Merhum ve şehid Zübeyir Gündüzalp hakkında yazılan kitap sayısı yanılmıyorsam onu geçti. Bu güzel ve mükemmel insanı, yıllar önce rüyamda, mezarından ayağının birisi çıkmış ve hiç bozulmamış şekilde gördüm. Diyorum ‘Şehitlerin cesetleri bozulmazmış, Zübeyir Ağabey için şehid diyorlardı, doğru söylüyorlarmış.’

 

Daha sonra Talip Ağabey anlatmıştı. Zübeyir Ağabeyin mezarı mermerle çevrilmek üzere çevresindeki taşlar kaldırılmış, mezar da meyilli bir yerde olduğu için biraz kaymış toprak. Ceset görünmüş ve yıllar sonra hiç bozulmadığına şahit olmuşlar. Böylece rüyam da gerçekleşmiş oldu.

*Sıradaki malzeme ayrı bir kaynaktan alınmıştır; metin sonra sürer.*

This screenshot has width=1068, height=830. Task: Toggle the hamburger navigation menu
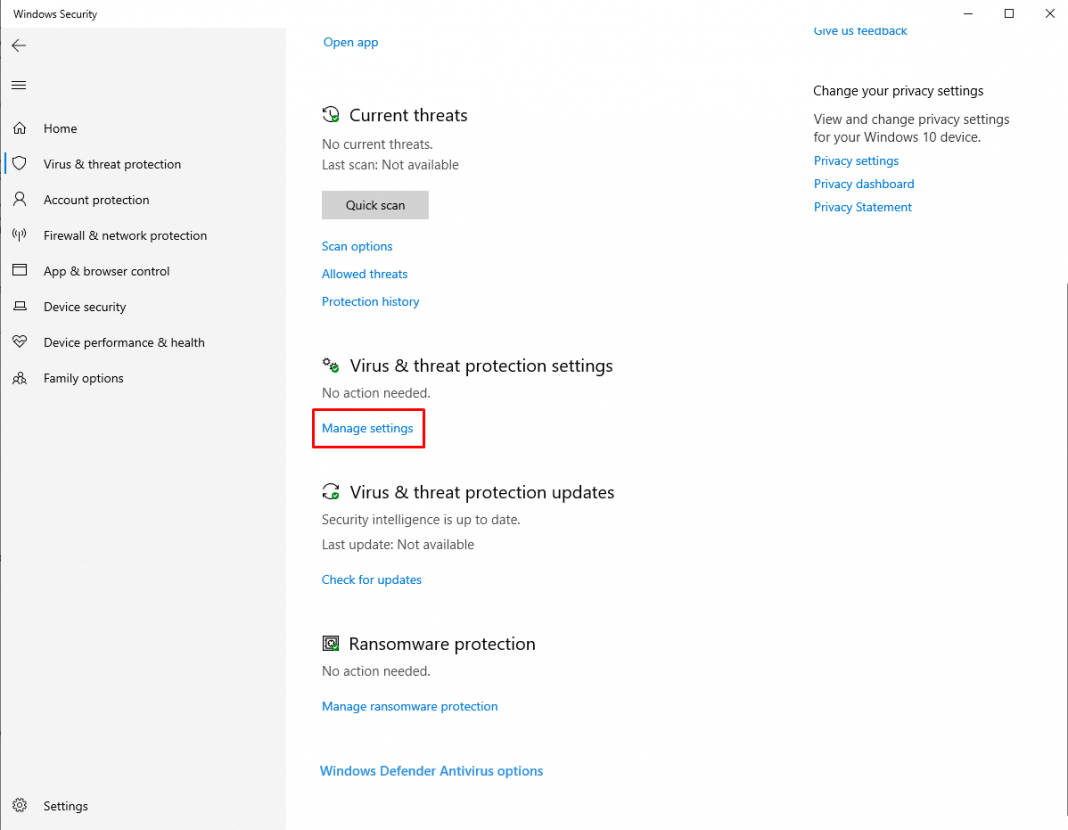coord(18,85)
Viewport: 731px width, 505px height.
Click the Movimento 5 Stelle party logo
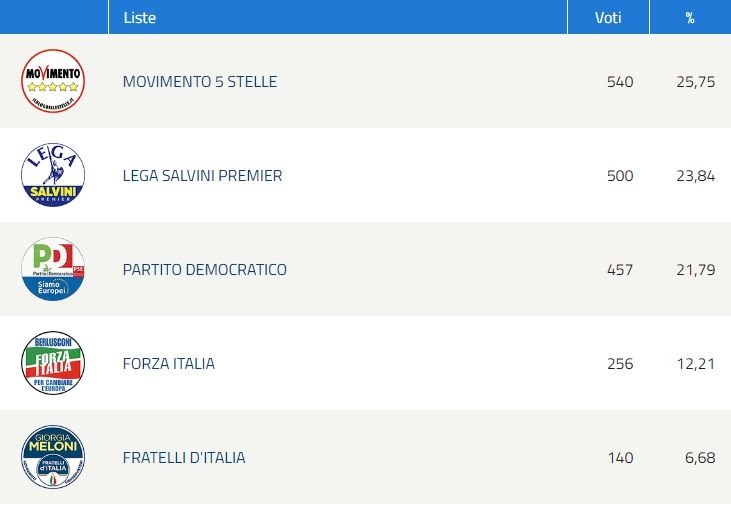[x=53, y=81]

Hamdi Sağlamer anlatıyor: “Onun ölümü dahi hizmete vesile olmuştu. 12 Mart muhtırasında millet yine korku ve karanlık içine girmişti. Aradan 15-16 gün geçtikten sonra Zübeyir Ağabey vefat etti. Türkiye’nin dört bir yanından Nur talebeleri akın akın İstanbul’a geldiler. Zübeyir Ağabeyin başucunda pırıl pırıl üniversiteliler sabaha kadar Kur’ân ve Cevşen okudular. O gençliği görmek lâzımdı. Fatih Camii’nin avlusu hınca hınç dolmuştu. Sanki seçilmiş de yollanmışlardı. On sekiz – yirmi beş yaş arası nurlu bir nesil… Aralarında bir tane pejmürde kılıklı göremezdiniz. Generaller ve askerlerden de kontrole gelenler vardı. İki generalin konuştuklarına şahit oldum: ‘Yahu bu gençlerden millete vatana zarar gelmez’ diyorlardı.” (İhsan Atasoy, Nurun Büyük Kumandanı Zübeyir Gündüzalp, s. 155)

Yine cenazeden bir örnek:

“Kim bu cenaze?” demişti.

“Büyük bir dâvâ adamının” demiştik biz de.

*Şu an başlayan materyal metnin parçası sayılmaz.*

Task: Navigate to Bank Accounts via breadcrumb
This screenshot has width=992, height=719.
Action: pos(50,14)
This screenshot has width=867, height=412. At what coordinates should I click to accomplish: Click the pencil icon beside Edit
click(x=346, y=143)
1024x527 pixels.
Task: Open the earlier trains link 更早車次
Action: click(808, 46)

“Ben gayrimüslim bir işadamıyım” demişti, biz işin içine dâvâyı katınca.

“Bu zâtın, ne dâvâsını merak ediyorum, ne de adını. İşim acele olduğundan yolun bir an önce açılmasını bekliyordum. Fakat cenazeye iştirak eden insanların çokluğunun yanında muhakemeli hareketleri, mütevekkil tavırları ve mütebessim yüzleri dikkatimi çektiği için katılmak istedim.”

“Elbette onlar Nur Talebeleri.”

“Benim için onlardan ziyade cenazesinin ardından bu kadar insanı yürüten zât önemli. Bu kadar sevilen bir kişinin peşinden gidilir. Müsaade ederseniz ben de korteje katılmak istiyorum.”

İslam Yaşar tüm esnafın dükkânlarını kapatıp Zübeyir Ağabeyin cenazesine katıldığını, cenaze alayının bir ucunun Eyüp Sultan Kabristanına vardığında, diğer ucunun henüz görünmediğini yazıyor. (Yeni Asya, 2.04.2006)

Yeri gelmişken Risâle-i Nurlar ve Nur Talebeleri hakkında müspet ve takdirkâr sözler sarf eden iki yazardan bahsetmek istiyorum:

Birincisi Emre Aköz. 1.4.2006 tarihli yazısında “Şiddeti ve medeniyetler arası çatışmayı Risâle-i Nur önler” diyor.

Sabah yazarı Emre Aköz, “din ve ahlâk konusunda hassas olan çevrelerde yaşayan gençlerin, şiddetten ve suçtan, diğer akranlarına oranla uzak durduğunu” yazdı. Bir sivil toplum örgütü gibi davranan Nurcu grupların, okullardaki şiddet problemi karşısında işlev kazanabileceğini vurgulayan Aköz, “Sevseniz de sevmeseniz de, sadece dindar değil, ahlâklı ve disiplinli gençler eğiten bu gruplar, giderek artan şiddete ve suça karşı engel oluşturabilir” dedi.

Diğeri Cüneyt Ülsever: “Türkiye’nin görevi: Said Nursî’yi anlamak ve anlatmak” (Hürriyet, 2.10.2004)

Başka örnekler de var, bunlar çoğaltılabilir.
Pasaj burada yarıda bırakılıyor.